Joanna Rutkowska’s Qubes OS project will include a feature to create one-time use-and-discard virtual machines.The idea behind Disposable VMs is to have very lightweight virtual machines that can be created and booted quickly with a sole purpose of hosting only one application.  “Then, once you’re done, you just throw it away,” Rutkowska explained.

Joanna Rutkowska’s Qubes OS project will include a feature to create one-time use-and-discard virtual machines.

The idea behind Disposable VMs is to have very lightweight virtual machines that can be created and booted quickly with a sole purpose of hosting only one application.  “Then, once you’re done, you just throw it away,” Rutkowska explained.

Rutkowska, a security researcher known for her work on virtualization security and low-level rootkits, is building Qubes as an open-source OS meant to provide isolation of the OS’s components for better security.  Qubes is based on Xen, X and Linux and relies on virtualization to separate applications running on the OS and also places many of the system-level components in sandboxes to prevent them from affecting each other.

[ SEE: Researcher Releases ‘Qubes’ Hardened OS ]

In a blog post explaining the thinking behind Disposal VMs, Rutkowska said it would an ideal feature to open untrusted documents, especially when there’s an element of risk.

It’s quite reasonable to be afraid that a PDF might be malicious and might try to exploit your PDF viewer, and then try to steal your emails or other things you keep in the “work” AppVM (or “work-email” AppVM).

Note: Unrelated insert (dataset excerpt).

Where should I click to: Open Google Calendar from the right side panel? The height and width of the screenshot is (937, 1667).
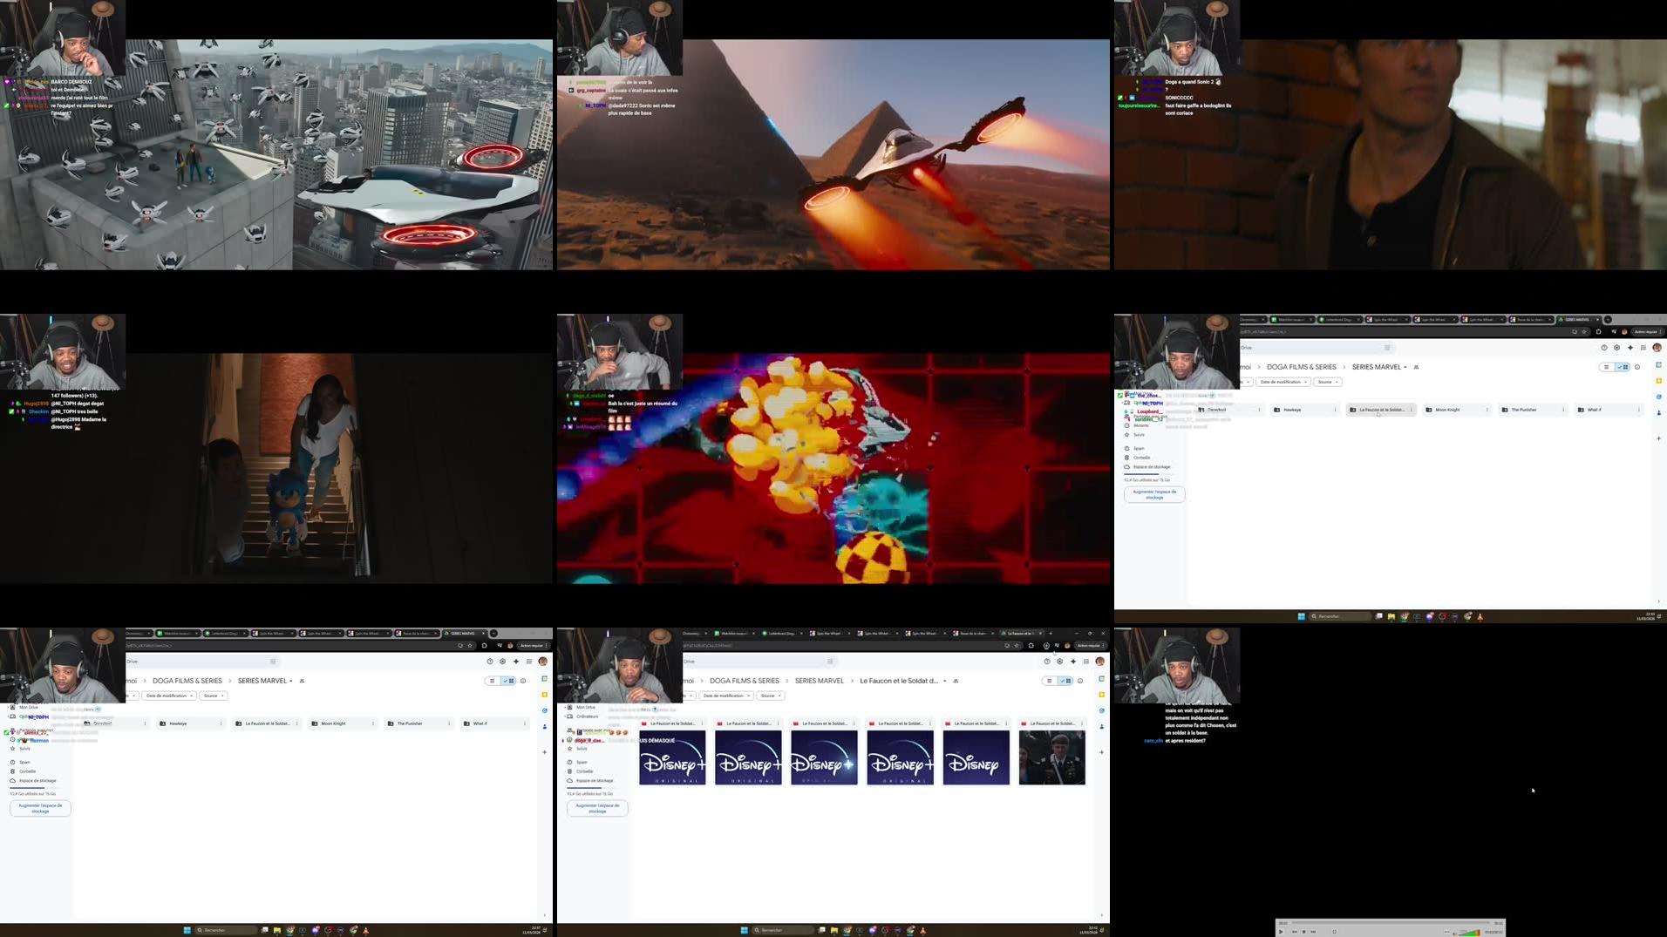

It doesn’t matter if you trust the sender, as the sender’s OS might very well be compromised by some malware and might be infecting all outgoing PDFs without the user consent.

You could try opening the PDF in one of your non-sensitive VMs, e.g. the “random” VM that you use for causal Web browsing, to make sure that even if the PDF is malicious, that it won’t get access to any sensitive data. But what if the PDF is not malicious, and what if it contains some confidential data? In that case you might throw the baby out with the bath water (your “random” VM might have been already compromised and now it would be able to steal the secrets from your PDF file).

A disposable VM is an ideal solution here. You create a clean, disposable VM, just for the purpose of viewing the PDF. Then, once you’re done, you just throw it away. If the PDF was malicious it could done harm only to its own disposable VM, that doesn’t contain anything except… this very PDF. At the same time, the disposable VM is always started in a clean state, so there is no way somebody could steal the document. Only the document can steal itself 🙂

Rutkowska said basic support for Disposable VMs is planned for Beta 1, which is scheduled for the the end of the summer.